Short task
Return every line of the data below that contains the word "perform".

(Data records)

########

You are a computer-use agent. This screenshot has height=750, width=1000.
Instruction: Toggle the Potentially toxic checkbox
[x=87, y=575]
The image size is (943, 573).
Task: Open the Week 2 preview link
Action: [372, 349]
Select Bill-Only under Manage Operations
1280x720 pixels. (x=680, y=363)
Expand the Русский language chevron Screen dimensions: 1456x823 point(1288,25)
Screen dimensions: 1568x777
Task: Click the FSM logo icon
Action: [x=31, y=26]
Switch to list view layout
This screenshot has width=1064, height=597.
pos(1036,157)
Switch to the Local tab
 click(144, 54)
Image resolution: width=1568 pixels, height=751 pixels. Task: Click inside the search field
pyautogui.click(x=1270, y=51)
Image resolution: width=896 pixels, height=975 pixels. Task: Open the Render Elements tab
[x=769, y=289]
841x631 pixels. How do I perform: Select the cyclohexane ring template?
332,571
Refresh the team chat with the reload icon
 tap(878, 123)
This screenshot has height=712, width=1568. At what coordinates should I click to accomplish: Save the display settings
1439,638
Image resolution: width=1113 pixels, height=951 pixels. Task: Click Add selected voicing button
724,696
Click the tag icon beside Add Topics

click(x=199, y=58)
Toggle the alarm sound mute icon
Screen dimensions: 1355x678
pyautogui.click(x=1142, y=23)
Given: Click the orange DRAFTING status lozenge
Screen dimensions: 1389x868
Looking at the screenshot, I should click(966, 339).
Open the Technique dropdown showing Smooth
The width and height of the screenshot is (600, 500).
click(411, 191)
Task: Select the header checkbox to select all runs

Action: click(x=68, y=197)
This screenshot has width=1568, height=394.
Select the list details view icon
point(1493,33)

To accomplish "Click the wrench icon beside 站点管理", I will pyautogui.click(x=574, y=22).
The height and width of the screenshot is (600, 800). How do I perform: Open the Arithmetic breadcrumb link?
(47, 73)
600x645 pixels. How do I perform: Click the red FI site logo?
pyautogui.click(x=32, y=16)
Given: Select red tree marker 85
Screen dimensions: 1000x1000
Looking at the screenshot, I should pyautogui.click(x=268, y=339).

########

The solution
841x631 pixels. How do I perform: Select the cyclohexane ring template?
The height and width of the screenshot is (600, 800). How do I perform: Open the Arithmetic breadcrumb link?
600x645 pixels. How do I perform: Click the red FI site logo?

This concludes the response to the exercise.